Copy everything in the listing from the line containing "795) in the screenshot?" down to the line containing "so click(276, 212).", swapping "resolution" for "dimensions" and leaving everything else as it is.

▬▬▬▬▬▬▬▬▬▬

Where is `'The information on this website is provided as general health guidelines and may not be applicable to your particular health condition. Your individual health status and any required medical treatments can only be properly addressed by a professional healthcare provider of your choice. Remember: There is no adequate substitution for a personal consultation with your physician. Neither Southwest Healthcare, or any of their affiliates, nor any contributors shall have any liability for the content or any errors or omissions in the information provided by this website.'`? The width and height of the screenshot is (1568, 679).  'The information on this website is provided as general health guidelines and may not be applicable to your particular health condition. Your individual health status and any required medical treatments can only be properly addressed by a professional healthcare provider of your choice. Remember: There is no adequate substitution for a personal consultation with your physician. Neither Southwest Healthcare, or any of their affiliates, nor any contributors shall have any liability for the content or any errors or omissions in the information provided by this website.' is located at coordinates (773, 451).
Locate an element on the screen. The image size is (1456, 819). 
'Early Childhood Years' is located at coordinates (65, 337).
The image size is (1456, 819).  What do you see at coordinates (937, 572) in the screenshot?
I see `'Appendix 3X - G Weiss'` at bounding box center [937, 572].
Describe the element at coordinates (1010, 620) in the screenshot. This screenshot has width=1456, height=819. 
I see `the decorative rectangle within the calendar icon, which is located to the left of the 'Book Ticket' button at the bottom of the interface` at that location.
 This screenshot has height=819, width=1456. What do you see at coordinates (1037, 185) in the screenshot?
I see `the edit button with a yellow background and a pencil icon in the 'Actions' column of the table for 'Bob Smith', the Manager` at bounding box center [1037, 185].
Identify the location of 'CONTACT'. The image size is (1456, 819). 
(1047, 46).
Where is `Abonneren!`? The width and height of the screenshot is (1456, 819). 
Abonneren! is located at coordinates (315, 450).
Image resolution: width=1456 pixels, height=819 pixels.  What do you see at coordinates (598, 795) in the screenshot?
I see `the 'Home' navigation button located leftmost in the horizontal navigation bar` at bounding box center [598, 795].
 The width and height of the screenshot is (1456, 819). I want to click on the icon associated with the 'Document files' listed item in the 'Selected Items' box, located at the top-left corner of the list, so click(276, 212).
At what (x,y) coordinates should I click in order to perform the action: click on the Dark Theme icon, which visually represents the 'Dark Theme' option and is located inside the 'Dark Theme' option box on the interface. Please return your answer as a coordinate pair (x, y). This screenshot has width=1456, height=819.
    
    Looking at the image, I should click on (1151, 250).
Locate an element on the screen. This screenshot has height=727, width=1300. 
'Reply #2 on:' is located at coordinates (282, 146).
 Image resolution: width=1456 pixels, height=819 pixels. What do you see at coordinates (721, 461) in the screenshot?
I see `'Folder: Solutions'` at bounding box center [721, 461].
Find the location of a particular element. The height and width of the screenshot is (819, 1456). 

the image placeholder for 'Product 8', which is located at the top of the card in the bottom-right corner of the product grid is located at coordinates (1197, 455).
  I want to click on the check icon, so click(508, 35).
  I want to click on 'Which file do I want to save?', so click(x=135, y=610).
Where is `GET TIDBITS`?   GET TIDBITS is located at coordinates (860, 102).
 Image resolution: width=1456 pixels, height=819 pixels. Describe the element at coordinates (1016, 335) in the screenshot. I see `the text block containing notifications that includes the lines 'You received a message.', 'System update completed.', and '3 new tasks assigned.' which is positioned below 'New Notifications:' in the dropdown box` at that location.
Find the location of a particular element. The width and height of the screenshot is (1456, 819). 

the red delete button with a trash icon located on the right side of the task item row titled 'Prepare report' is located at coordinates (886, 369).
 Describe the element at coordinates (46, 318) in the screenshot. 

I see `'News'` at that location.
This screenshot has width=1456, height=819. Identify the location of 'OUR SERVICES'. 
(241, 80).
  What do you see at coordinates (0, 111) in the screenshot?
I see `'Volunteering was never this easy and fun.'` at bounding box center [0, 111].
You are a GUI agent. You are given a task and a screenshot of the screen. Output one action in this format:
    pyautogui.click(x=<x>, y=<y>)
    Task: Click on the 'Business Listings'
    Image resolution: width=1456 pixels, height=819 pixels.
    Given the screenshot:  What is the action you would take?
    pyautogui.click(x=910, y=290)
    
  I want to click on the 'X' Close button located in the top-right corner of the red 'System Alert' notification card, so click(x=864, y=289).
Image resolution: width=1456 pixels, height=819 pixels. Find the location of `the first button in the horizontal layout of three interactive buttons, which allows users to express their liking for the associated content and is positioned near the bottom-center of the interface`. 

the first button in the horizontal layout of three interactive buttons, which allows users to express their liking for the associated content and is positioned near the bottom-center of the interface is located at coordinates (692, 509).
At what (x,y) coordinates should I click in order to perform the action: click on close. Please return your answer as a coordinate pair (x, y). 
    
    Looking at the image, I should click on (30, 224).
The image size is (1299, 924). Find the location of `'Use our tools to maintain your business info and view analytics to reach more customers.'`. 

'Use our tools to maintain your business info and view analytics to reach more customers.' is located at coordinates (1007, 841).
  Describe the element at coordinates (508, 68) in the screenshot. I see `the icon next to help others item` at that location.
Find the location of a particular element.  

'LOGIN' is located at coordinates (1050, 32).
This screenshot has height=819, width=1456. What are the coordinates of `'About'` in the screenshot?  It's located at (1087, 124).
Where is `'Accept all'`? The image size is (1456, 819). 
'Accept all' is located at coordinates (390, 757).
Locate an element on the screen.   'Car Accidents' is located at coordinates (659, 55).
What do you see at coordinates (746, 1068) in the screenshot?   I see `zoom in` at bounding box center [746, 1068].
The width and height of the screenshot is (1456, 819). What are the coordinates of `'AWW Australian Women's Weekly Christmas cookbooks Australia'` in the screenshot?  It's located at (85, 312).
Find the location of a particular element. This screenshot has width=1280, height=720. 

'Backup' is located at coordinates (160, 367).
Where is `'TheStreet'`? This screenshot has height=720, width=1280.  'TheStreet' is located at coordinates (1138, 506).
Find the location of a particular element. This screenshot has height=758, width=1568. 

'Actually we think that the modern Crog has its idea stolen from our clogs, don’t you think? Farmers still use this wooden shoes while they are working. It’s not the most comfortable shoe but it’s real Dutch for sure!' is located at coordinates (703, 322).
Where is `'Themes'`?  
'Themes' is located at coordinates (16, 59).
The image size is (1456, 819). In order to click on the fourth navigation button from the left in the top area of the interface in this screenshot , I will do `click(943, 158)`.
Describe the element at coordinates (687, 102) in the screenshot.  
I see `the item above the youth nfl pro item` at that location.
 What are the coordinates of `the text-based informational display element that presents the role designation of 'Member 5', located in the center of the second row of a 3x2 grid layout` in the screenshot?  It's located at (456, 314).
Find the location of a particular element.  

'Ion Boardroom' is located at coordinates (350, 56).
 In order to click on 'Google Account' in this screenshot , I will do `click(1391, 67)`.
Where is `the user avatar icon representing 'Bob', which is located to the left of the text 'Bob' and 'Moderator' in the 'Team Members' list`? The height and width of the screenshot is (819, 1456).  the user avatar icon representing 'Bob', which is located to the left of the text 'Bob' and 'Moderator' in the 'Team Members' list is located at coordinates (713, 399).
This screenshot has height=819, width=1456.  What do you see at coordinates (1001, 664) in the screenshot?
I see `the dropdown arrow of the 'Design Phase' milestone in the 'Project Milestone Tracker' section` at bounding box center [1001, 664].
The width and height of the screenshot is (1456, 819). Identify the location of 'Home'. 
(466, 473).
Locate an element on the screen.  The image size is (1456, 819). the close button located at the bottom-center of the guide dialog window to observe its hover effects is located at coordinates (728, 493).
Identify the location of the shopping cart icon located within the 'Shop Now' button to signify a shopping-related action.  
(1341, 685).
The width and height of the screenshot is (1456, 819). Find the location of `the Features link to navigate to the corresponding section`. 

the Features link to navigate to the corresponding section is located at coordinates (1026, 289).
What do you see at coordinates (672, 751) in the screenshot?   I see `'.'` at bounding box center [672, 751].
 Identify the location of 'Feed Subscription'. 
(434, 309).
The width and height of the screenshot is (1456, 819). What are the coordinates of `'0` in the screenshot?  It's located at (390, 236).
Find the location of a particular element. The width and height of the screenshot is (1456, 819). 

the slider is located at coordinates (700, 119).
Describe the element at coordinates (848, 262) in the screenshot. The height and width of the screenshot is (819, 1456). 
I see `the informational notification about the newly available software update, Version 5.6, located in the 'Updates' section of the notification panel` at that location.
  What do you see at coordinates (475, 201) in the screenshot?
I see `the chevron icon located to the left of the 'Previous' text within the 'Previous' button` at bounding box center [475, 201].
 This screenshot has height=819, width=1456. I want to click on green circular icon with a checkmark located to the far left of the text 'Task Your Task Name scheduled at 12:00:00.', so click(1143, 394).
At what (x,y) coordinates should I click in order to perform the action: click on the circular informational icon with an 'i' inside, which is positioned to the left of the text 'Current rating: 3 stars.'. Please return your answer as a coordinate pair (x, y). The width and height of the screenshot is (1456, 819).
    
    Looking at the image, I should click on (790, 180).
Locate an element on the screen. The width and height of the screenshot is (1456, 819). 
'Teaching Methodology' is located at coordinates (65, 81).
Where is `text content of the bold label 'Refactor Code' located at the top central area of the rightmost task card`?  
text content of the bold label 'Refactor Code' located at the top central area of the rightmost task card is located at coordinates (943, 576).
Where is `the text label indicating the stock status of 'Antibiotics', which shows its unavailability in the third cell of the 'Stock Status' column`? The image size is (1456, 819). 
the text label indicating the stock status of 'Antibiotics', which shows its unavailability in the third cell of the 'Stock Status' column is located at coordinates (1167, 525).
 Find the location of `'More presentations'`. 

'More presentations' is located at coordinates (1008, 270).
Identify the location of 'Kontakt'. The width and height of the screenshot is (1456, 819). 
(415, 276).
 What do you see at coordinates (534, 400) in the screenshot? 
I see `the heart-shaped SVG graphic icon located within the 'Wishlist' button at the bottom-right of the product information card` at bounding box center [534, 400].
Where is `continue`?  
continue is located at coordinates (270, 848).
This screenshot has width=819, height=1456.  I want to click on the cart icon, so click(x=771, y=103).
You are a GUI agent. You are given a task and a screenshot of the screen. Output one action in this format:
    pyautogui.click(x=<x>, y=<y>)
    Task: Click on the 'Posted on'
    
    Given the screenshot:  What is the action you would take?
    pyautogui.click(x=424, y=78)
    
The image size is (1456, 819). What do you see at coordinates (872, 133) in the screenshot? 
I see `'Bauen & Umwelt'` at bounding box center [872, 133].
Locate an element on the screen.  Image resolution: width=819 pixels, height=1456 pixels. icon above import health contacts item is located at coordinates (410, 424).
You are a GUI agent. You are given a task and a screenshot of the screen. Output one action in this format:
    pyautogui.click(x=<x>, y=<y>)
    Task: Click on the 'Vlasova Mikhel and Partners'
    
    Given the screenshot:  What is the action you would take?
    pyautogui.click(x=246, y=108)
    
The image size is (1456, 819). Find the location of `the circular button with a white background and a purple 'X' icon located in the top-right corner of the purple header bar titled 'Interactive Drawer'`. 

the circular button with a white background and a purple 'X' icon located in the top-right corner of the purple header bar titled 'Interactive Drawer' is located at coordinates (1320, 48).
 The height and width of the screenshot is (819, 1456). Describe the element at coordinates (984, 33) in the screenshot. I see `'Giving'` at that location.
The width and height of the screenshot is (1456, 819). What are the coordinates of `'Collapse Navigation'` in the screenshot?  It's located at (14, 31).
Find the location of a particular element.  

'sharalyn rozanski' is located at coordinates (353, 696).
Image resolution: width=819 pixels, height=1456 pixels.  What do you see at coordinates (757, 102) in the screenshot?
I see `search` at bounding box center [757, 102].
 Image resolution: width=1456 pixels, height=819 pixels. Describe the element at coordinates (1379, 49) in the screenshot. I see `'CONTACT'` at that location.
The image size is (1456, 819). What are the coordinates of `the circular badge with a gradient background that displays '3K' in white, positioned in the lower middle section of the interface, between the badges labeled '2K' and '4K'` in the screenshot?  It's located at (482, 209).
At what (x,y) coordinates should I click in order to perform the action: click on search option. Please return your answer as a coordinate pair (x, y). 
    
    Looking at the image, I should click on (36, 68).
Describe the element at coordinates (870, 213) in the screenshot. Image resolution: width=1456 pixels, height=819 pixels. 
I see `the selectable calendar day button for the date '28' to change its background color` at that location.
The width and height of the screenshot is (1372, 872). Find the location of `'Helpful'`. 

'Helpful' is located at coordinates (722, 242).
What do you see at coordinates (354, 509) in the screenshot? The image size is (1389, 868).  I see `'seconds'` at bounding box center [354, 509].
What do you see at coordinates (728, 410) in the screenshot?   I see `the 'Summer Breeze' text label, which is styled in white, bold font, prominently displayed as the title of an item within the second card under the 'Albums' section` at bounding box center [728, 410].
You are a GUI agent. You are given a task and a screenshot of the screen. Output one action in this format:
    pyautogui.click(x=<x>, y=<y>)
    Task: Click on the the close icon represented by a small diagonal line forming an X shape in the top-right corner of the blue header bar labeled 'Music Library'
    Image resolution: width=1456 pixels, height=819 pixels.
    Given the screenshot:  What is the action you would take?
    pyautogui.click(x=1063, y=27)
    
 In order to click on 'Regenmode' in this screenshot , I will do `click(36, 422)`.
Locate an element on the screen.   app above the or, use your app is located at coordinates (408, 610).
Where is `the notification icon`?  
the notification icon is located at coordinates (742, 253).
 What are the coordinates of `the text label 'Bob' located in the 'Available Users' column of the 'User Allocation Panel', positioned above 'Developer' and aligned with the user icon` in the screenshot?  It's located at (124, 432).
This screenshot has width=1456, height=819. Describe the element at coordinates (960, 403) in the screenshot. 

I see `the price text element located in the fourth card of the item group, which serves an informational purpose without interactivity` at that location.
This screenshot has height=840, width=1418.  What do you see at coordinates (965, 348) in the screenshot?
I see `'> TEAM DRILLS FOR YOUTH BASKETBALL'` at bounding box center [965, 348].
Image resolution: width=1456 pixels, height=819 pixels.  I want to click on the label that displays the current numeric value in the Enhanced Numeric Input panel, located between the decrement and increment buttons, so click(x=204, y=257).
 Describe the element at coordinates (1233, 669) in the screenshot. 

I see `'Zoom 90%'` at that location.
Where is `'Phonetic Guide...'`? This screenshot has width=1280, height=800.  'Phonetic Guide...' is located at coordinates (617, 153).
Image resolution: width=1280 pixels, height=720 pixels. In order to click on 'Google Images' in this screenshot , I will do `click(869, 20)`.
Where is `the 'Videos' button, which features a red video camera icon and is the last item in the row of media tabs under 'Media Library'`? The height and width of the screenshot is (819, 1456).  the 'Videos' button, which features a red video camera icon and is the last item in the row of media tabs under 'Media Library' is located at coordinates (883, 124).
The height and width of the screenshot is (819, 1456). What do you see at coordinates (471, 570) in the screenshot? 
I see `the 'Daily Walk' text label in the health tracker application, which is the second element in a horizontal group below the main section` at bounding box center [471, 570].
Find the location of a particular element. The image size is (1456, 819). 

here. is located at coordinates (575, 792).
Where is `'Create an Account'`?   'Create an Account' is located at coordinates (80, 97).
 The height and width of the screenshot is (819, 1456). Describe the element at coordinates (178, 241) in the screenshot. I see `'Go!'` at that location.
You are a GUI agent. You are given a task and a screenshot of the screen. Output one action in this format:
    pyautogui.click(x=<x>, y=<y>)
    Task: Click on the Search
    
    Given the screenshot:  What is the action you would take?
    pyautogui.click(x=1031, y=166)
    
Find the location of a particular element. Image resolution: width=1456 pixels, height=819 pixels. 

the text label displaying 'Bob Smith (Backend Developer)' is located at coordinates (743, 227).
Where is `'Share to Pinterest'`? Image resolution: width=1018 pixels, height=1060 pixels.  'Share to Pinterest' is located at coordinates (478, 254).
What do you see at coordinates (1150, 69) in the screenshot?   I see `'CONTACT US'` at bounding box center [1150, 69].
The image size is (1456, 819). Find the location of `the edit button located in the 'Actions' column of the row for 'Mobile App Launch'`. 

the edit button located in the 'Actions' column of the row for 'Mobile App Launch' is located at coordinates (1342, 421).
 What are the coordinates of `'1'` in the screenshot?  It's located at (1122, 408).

▬▬▬▬▬▬▬▬▬▬

> _Output of the exercise_:
Image dimensions: width=1456 pixels, height=819 pixels.  What do you see at coordinates (598, 795) in the screenshot?
I see `the 'Home' navigation button located leftmost in the horizontal navigation bar` at bounding box center [598, 795].
 The width and height of the screenshot is (1456, 819). I want to click on the icon associated with the 'Document files' listed item in the 'Selected Items' box, located at the top-left corner of the list, so click(276, 212).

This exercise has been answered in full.